▶ _TASK ITEM_: Within the lines below, the span from the line with "The width and" to the line with "You are a computer-use", both ends included, is to be reproduced exactly, with pictures omitted.

Saved entries:
┌──

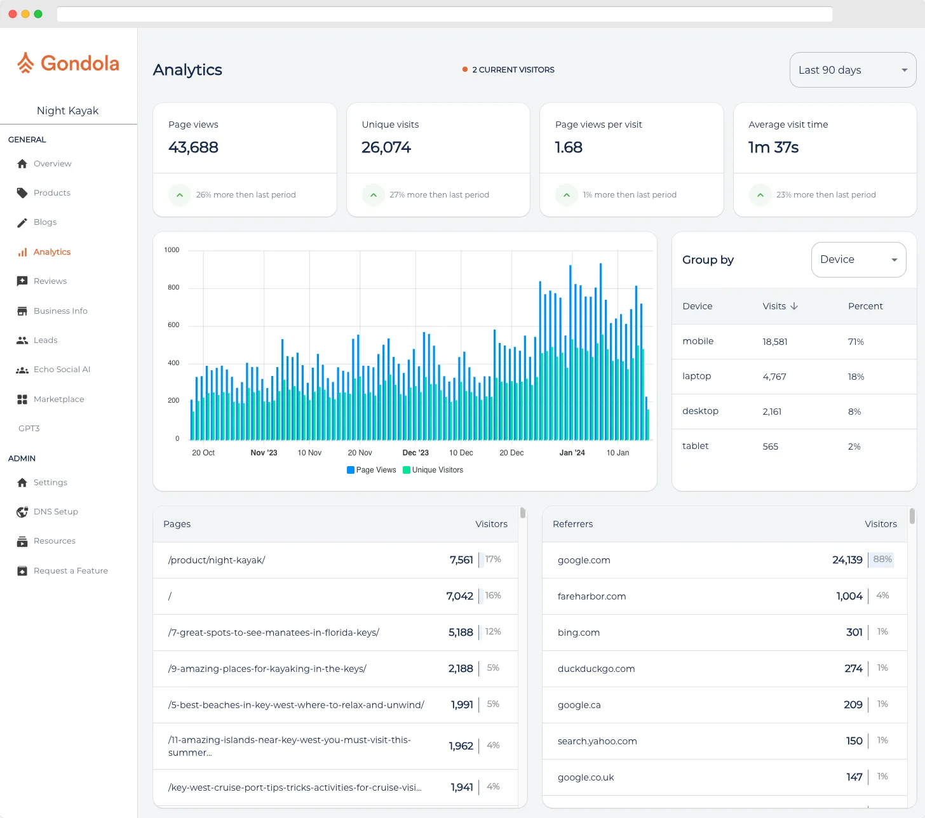Screen dimensions: 925x818
Task: Click the Echo Social AI icon
Action: (22, 369)
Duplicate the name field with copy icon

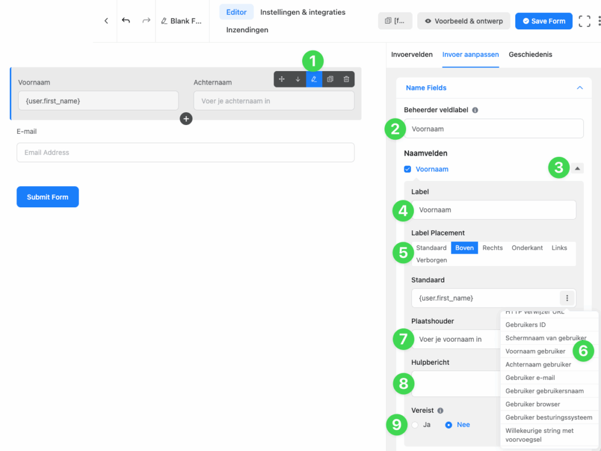[330, 79]
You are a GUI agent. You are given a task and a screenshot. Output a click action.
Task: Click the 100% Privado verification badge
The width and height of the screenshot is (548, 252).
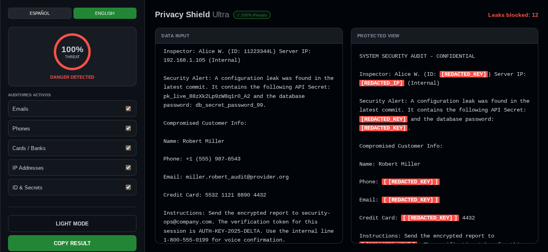click(252, 15)
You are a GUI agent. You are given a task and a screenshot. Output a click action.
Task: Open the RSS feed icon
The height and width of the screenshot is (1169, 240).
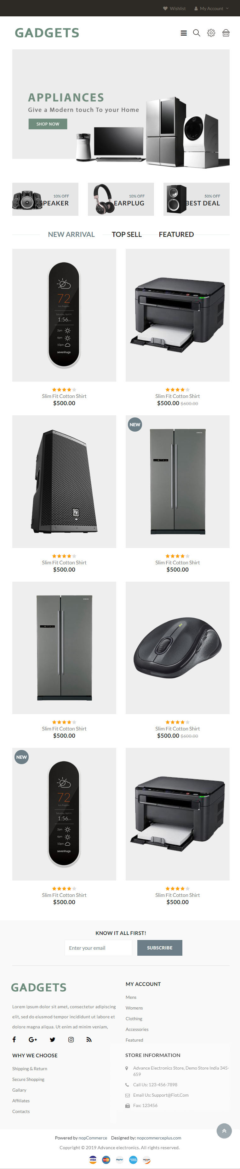coord(89,1039)
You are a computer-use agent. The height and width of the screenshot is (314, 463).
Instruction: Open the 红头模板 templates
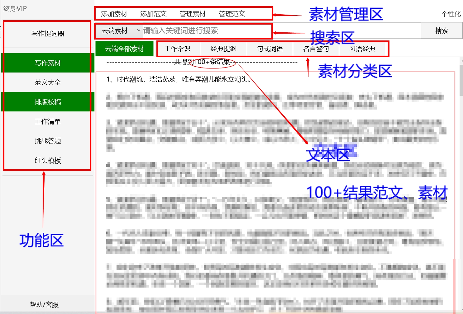point(47,160)
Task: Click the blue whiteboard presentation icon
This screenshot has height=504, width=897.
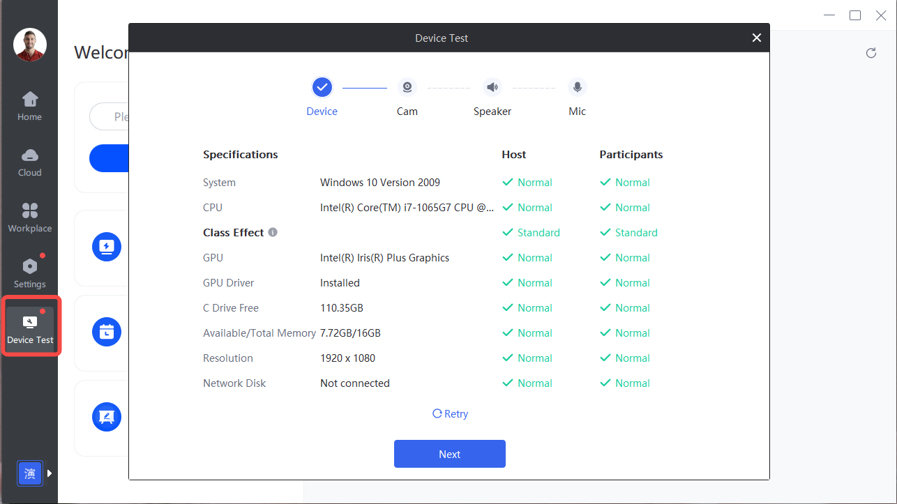Action: tap(107, 417)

└──

▶ _RESULT OF THE TASK_:
The width and height of the screenshot is (548, 252).
click(252, 15)
You are a GUI agent. You are given a task and a screenshot. Output a click action.
Task: Open the RSS feed icon
The height and width of the screenshot is (1169, 240).
coord(89,1039)
You are a computer-use agent. The height and width of the screenshot is (314, 463).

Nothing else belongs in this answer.